What does it all mean? Since, according to the Coen brothers, Hollywood was not what they were really interested in, the true subject of the movie, still according to the Coen brothers, can only be the relationship between the common man’s playwright, Barton Fink, and a genuine common man, Charlie Meadows. Here the sanctimonious show-business leftism of the 1930’s and 1940’s is clearly being satirized. Written as it was by two blocked writers, Barton Fink seems, also, to be about the creative process. But why the blood? Why turn a gregarious, good-humored insurance salesman into a serial killer? Are these arbitrary plot devices supposed to deepen the audience’s perception of “reality”?
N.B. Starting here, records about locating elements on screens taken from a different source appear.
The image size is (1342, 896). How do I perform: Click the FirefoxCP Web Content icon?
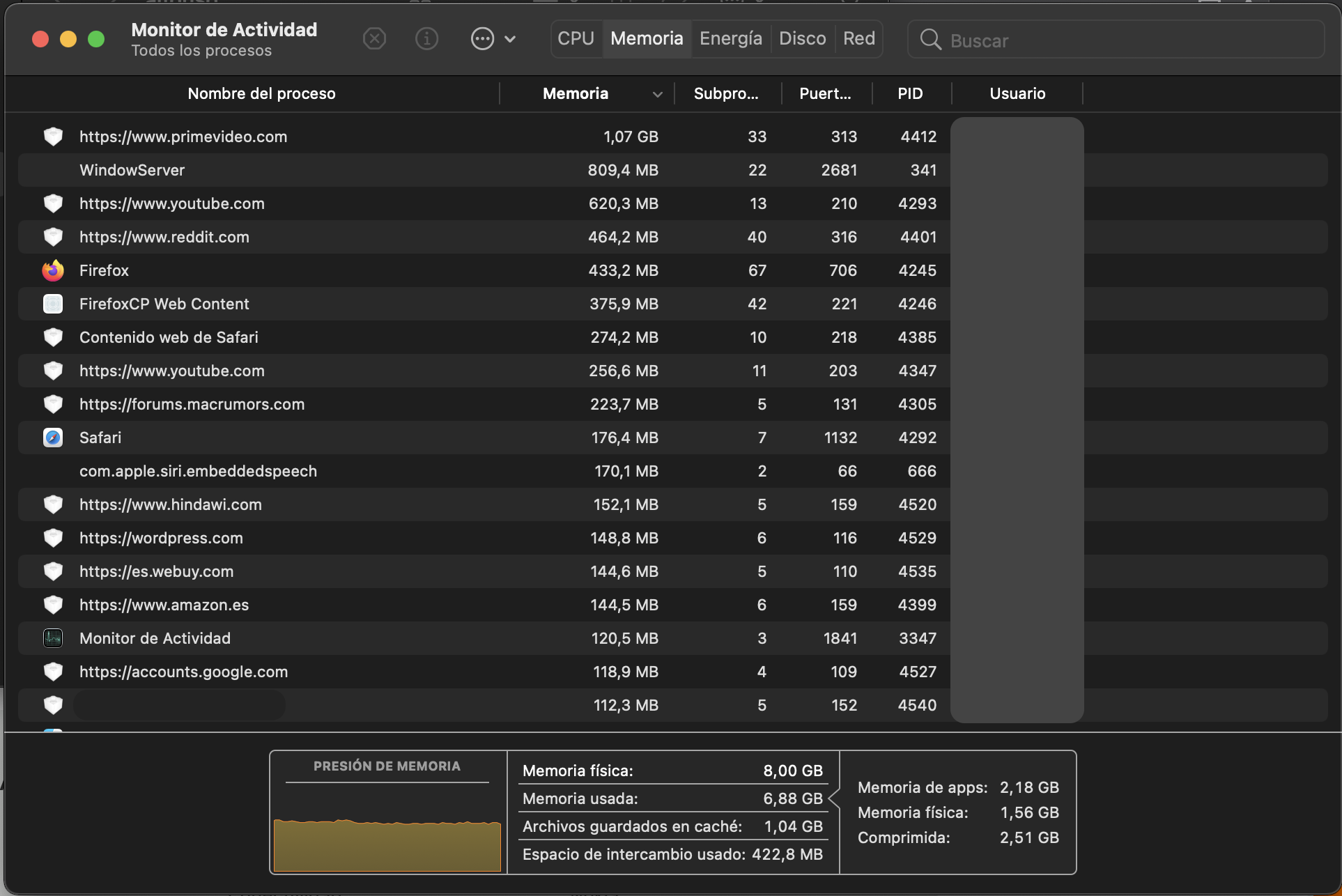tap(52, 303)
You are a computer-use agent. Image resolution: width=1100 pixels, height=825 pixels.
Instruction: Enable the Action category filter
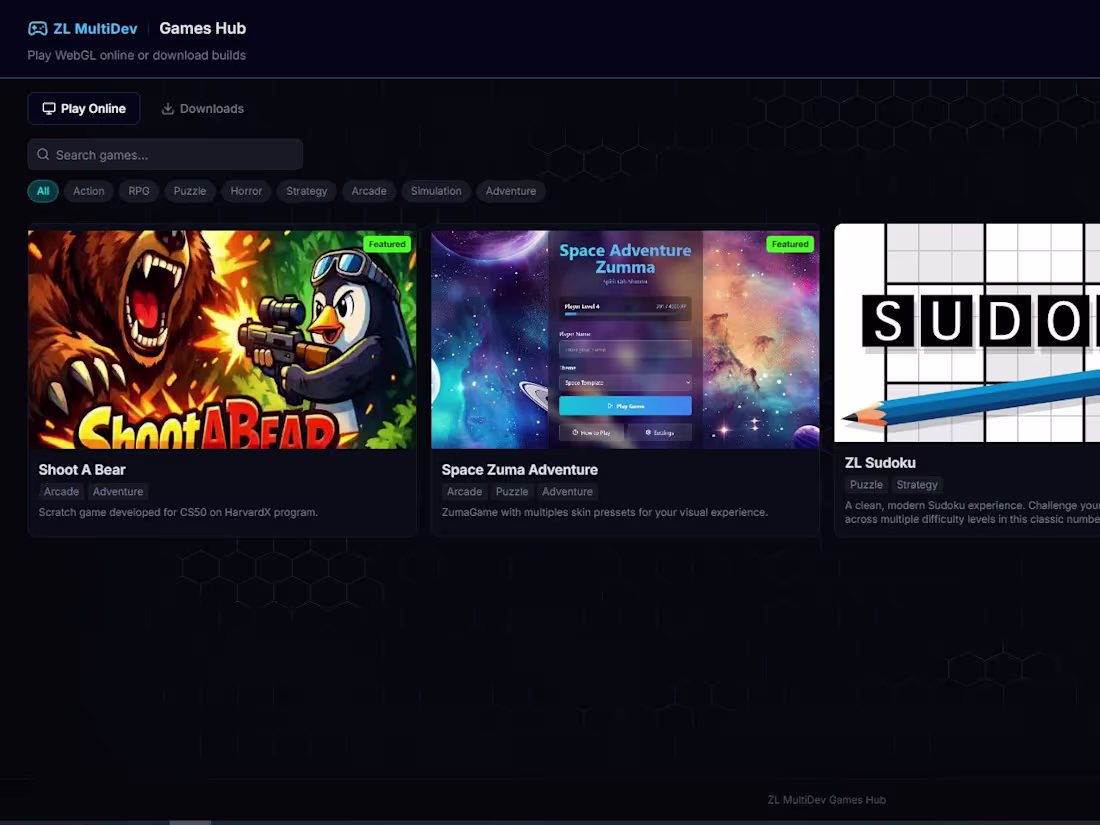pos(88,191)
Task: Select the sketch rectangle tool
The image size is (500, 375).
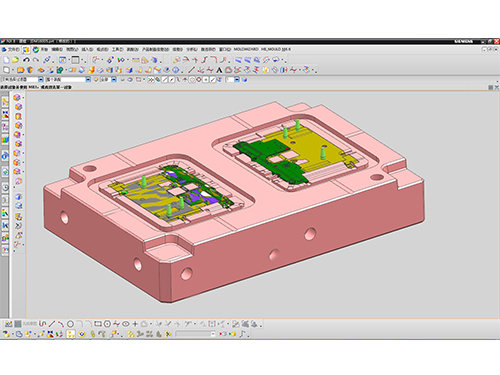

The Coen brothers are far more guarded about their movie’s meaning than was T.S. Eliot about The Waste Land, and no film critics I have read seem even to have noticed the through-the-washbowl-plumbing shot or the sharp change in register the shot marks. Some reviewers have merely labeled the film’s ending “obscure.” But it really does appear that everything after the plumbing—the bedmate dead, Charlie Meadows a serial killer, the hotel ablaze, the studio mogul threatening—is indeed a Barton Fink nightmare. It is admittedly an extensive and elaborate nightmare, taking as it does 45 minutes in a two-hour movie. But it hardly makes a satisfactory end for such a film, and it is not very funny. Which is unfortunate, because the early parts of Barton Fink show real talent.
When Lewis Carroll sent his Alice through the looking glass she found a droll, ironic world, still entertaining to us today. When the Coen brothers send Barton Fink through the plumbing of his seedy Los Angeles hotel, he finds flames, lurid violence. Does Barton Fink’s nightmare tells us anything interesting about the creative process, Hollywood, or even Barton Fink? In The Fisher King, director Terry Gilliam, responsible for the amusing and imaginative animation sequences in British television’s Monty Python series and for a number of increasingly ambitious movies (Jabberwocky, Time Bandits, Brazil, The Adventures of Baron Munchausen), similarly goes overboard when he pursues deep meaning.
But nowadays—witness the awards for both the Coen brothers and Gilliam—film-festival juries are really wowed by deep meaning.